RECORDED DATA:
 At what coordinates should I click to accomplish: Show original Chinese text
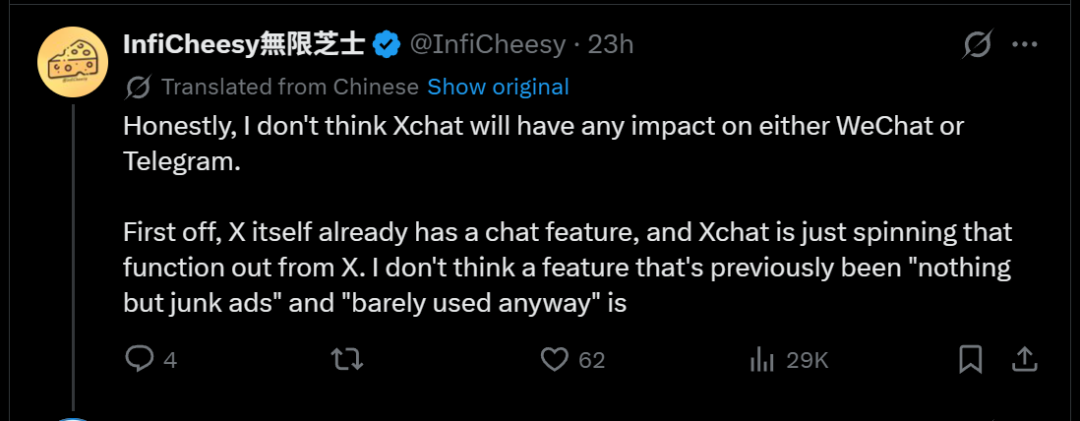(498, 87)
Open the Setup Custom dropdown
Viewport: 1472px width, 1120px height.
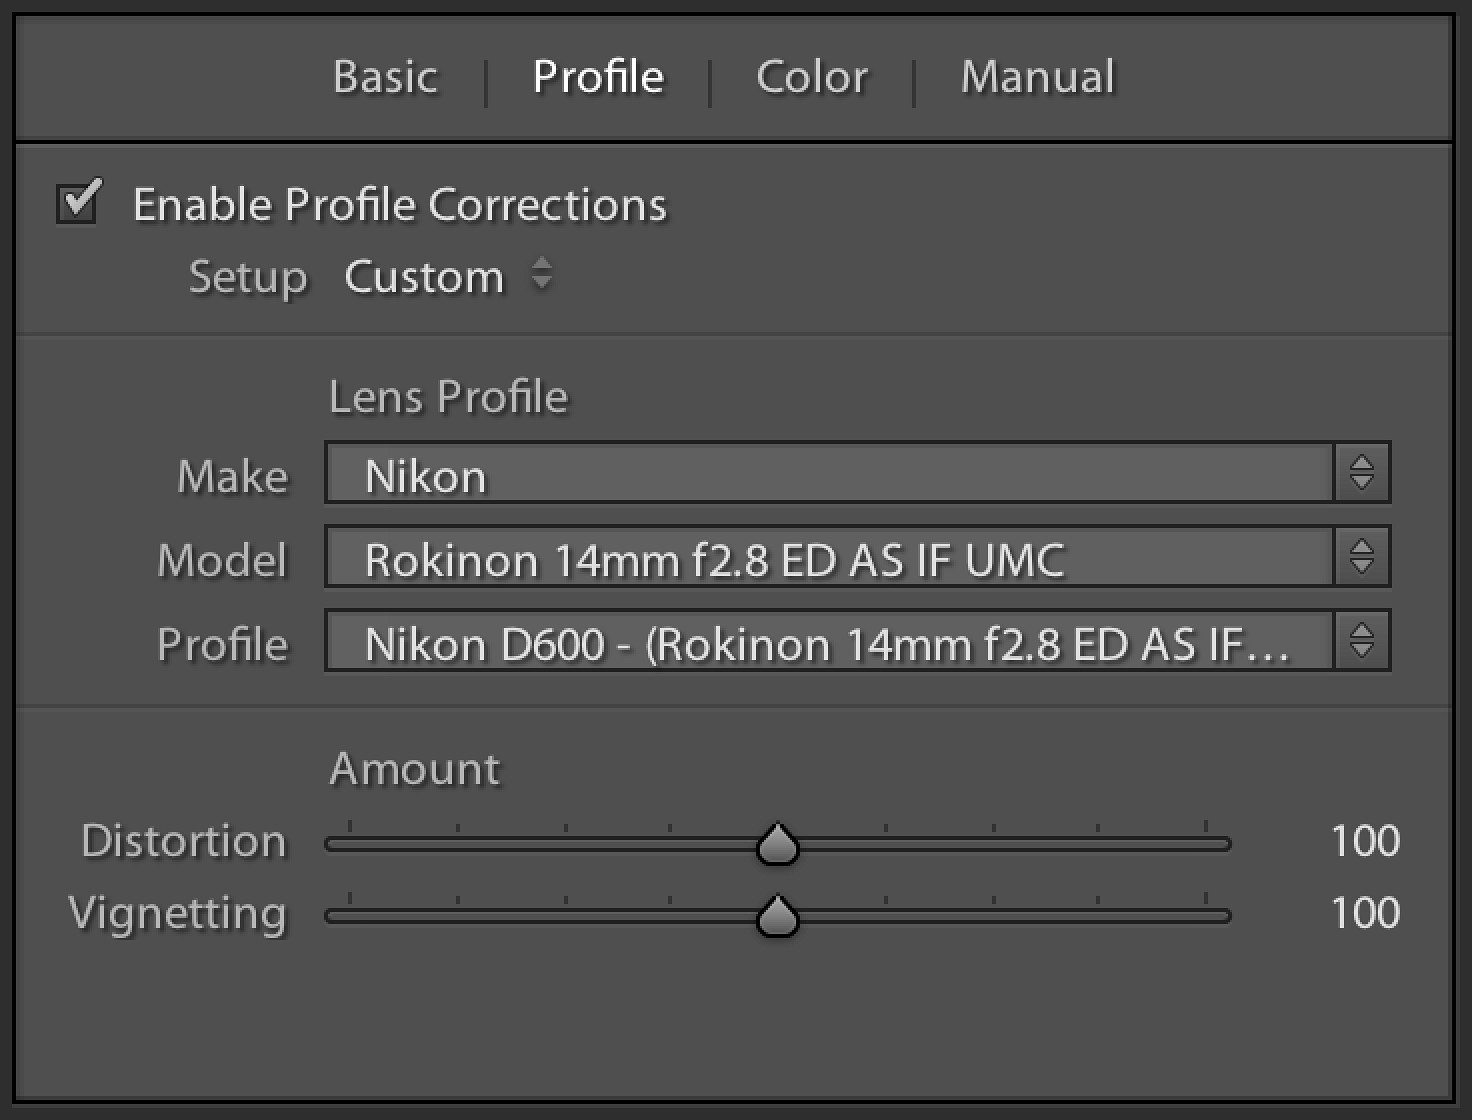[x=424, y=277]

TASK INSTRUCTIONS: What is needed is every entry written out word for word, with no pictures.

SOLUTION:
 At what coordinates should I click to accomplish: Show original Chinese text
(498, 87)
Open the Setup Custom dropdown
Viewport: 1472px width, 1120px height.
[x=424, y=277]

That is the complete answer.